**Text block**

= Beginning of Section =

The same day as that arraignment, on Oct. 8, the Washington Post also offered thoughts on the Comey indictment. There was a time, and it wasn’t that long ago, when a Post editorial in response to sycophantic Justice Department officials obeying a direct order from President Trump—“Pam: ... We can’t delay any longer”—to bring an explicitly vindictive prosecution against a critic and former official would have thundered. It would have offered moral and intellectual leadership in polarized times.

It is inconceivable that the Post editorial page under the leadership of Don Graham, Fred Hiatt, Jackson Diehl, and Ruth Marcus would have offered such a pitiful squeak of both-sides-ism.

Entitled “Jack Smith’s lawfare and James Comey’s arraignment on pathetically weak charges,” the editorial tried to equate the historic abomination that Comey’s prosecution represents to the former special counsel’s two weighty and thoroughly righteous indictments against Trump.

The hook for the Post’s outrage at Smith is a “revelation” from Sen. Chuck Grassley (R-Iowa) that, in September 2023, the FBI analyzed phone call records—that is, the telephone numbers that the subjects had dialed and the telephone numbers of the people who had dialed them—of eight Republican Senators for the period just before and after the bloody Capitol siege: Jan. 4 to Jan. 7, 2021. The Post editors say this investigative step exemplifies Smith’s “hardball methods” and was part of the Democratic “legal aggression” that “set the stage for the dangerous revenge tour on which [Trump] is now embarked.”

The claim is preposterous.

= End of Section =

**Work item A**
Return the text about the Post editorial on the Comey indictment word for word, in full.

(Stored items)

= Beginning of Section =

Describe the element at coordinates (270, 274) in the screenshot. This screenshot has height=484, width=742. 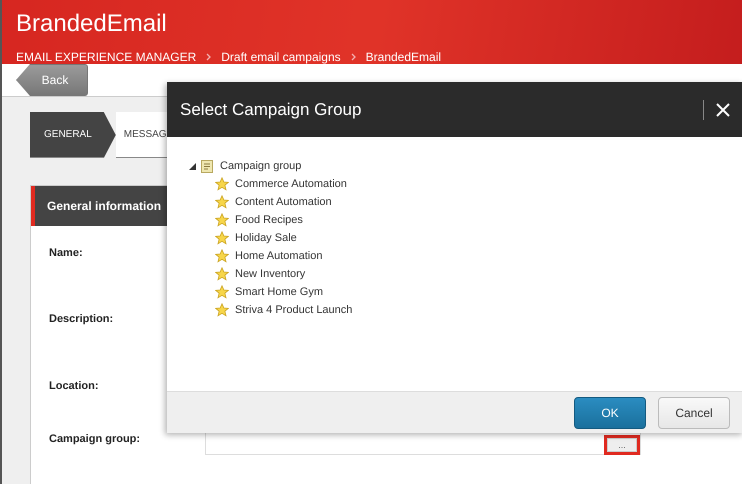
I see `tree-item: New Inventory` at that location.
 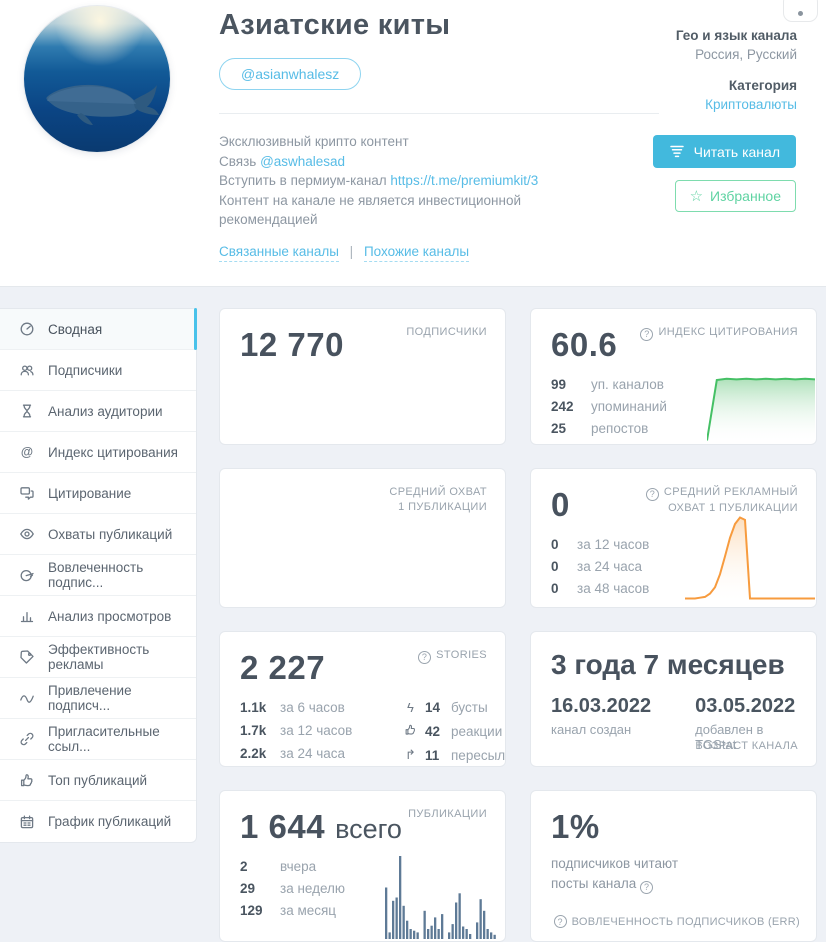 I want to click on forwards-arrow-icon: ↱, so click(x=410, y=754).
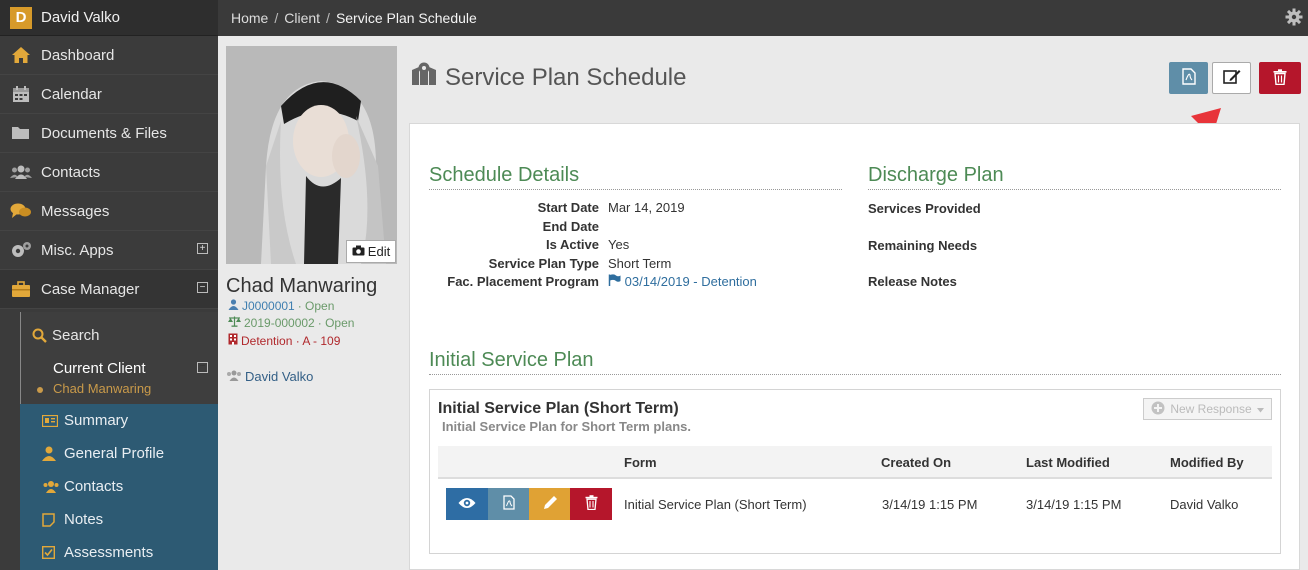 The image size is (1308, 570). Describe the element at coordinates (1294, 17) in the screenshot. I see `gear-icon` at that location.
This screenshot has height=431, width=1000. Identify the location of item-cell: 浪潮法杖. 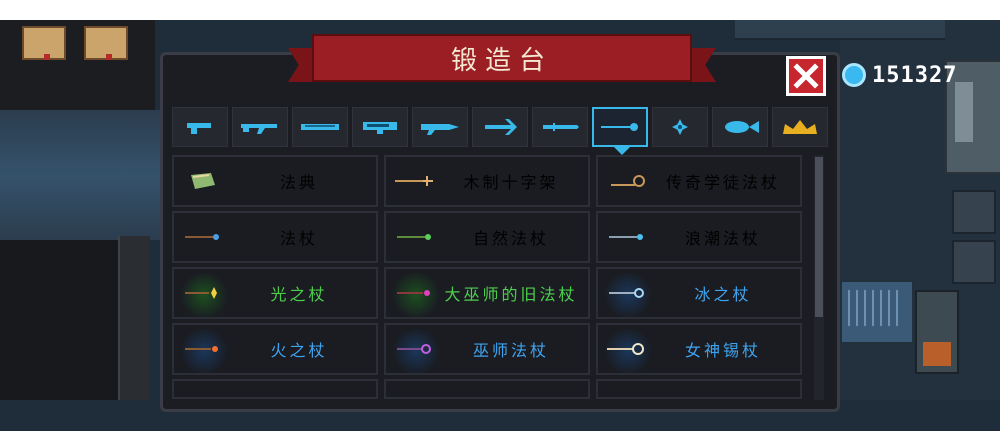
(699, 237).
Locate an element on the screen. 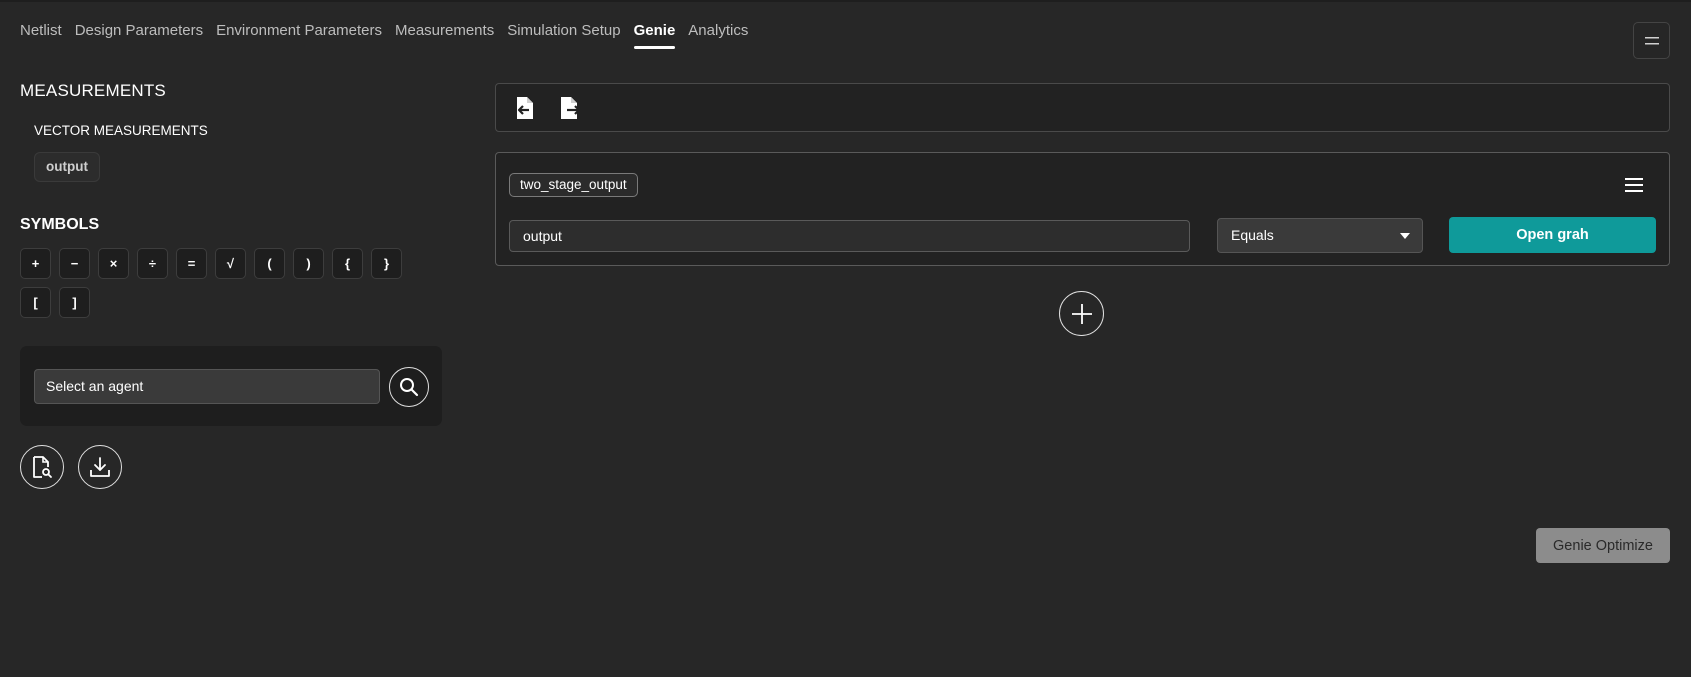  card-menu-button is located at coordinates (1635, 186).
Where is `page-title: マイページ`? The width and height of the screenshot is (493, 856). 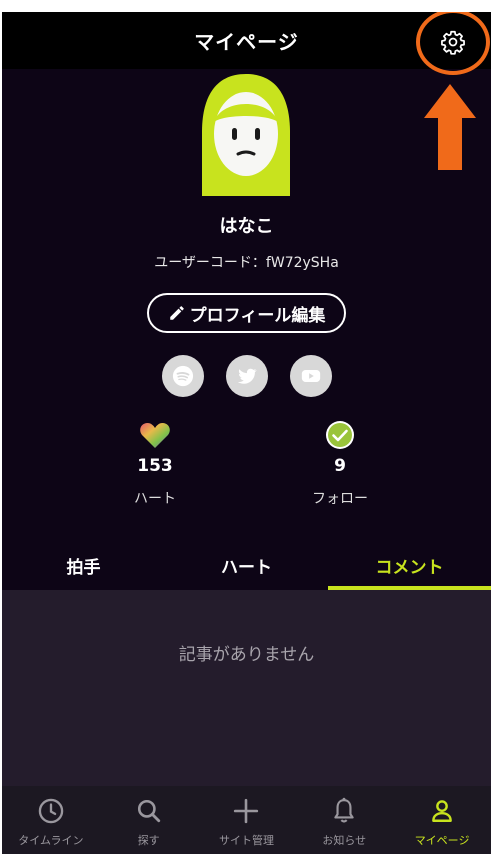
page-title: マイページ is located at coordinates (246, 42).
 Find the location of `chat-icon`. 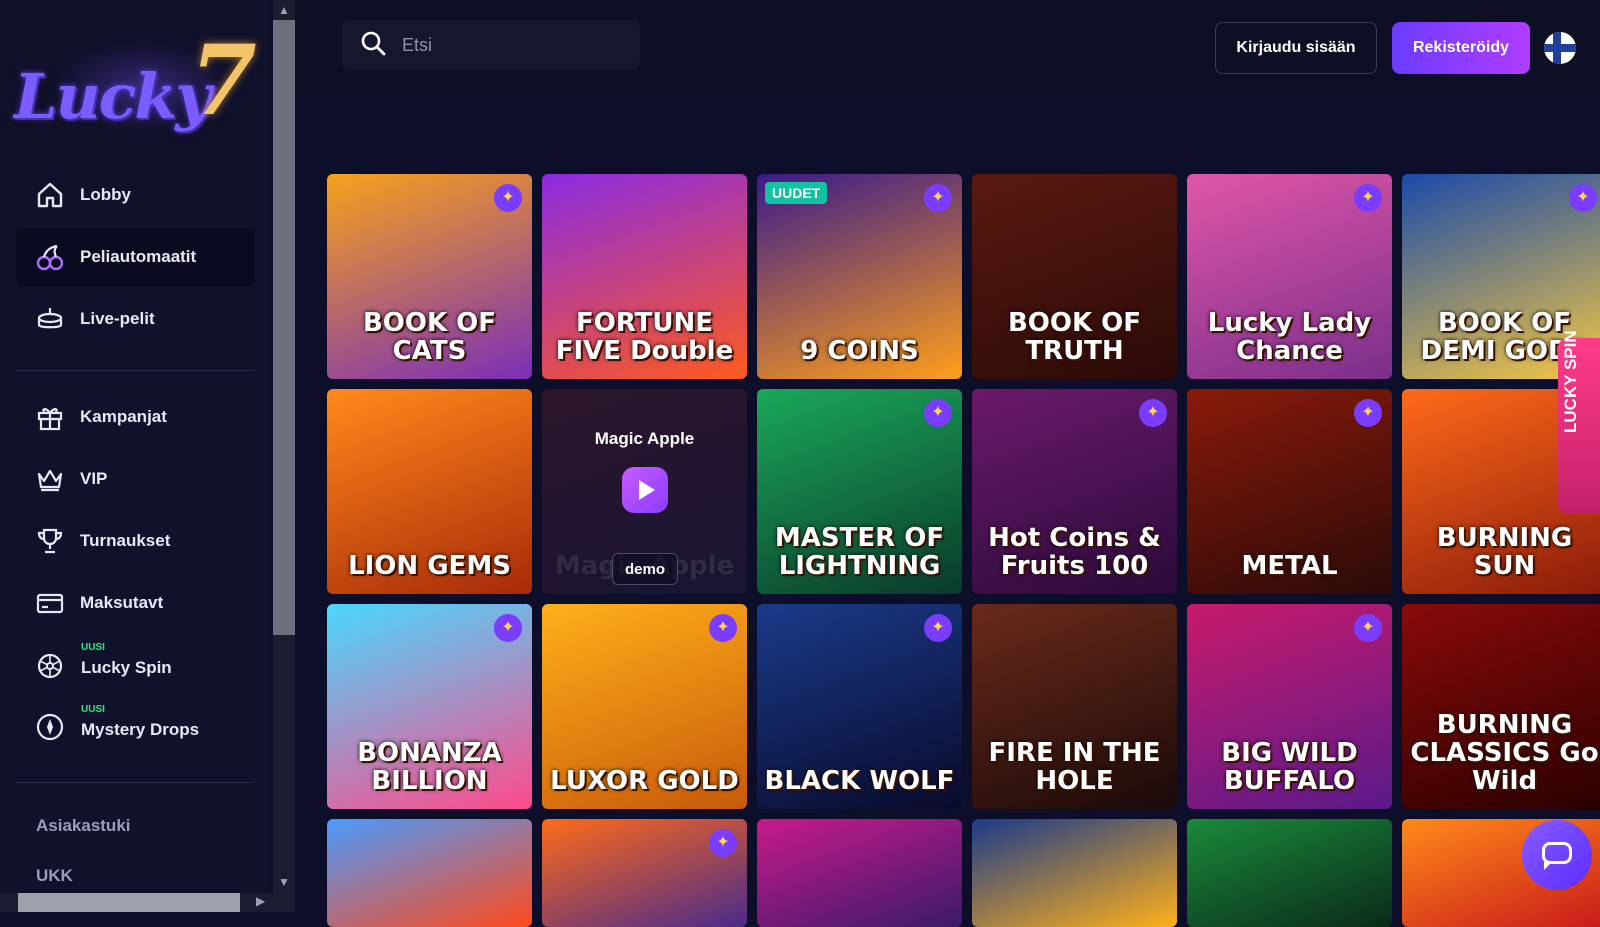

= End of Section =

**Work item B**
Rewrite the stretch of the records from the line containing "is (493, 856)." through the end of the records as a JSON list of strings, one string per line, with blank lines left out. Include both ends, and leave the pictures out.

**Response A**
The same day as that arraignment, on Oct. 8, the Washington Post also offered thoughts on the Comey indictment. There was a time, and it wasn’t that long ago, when a Post editorial in response to sycophantic Justice Department officials obeying a direct order from President Trump—“Pam: ... We can’t delay any longer”—to bring an explicitly vindictive prosecution against a critic and former official would have thundered. It would have offered moral and intellectual leadership in polarized times.

It is inconceivable that the Post editorial page under the leadership of Don Graham, Fred Hiatt, Jackson Diehl, and Ruth Marcus would have offered such a pitiful squeak of both-sides-ism.

Entitled “Jack Smith’s lawfare and James Comey’s arraignment on pathetically weak charges,” the editorial tried to equate the historic abomination that Comey’s prosecution represents to the former special counsel’s two weighty and thoroughly righteous indictments against Trump.

The hook for the Post’s outrage at Smith is a “revelation” from Sen. Chuck Grassley (R-Iowa) that, in September 2023, the FBI analyzed phone call records—that is, the telephone numbers that the subjects had dialed and the telephone numbers of the people who had dialed them—of eight Republican Senators for the period just before and after the bloody Capitol siege: Jan. 4 to Jan. 7, 2021. The Post editors say this investigative step exemplifies Smith’s “hardball methods” and was part of the Democratic “legal aggression” that “set the stage for the dangerous revenge tour on which [Trump] is now embarked.”

The claim is preposterous.

**Response B**
[
  "Where is `page-title: マイページ`? The width and height of the screenshot is (493, 856). ",
  "page-title: マイページ is located at coordinates (246, 42).",
  " Find the location of `chat-icon`. "
]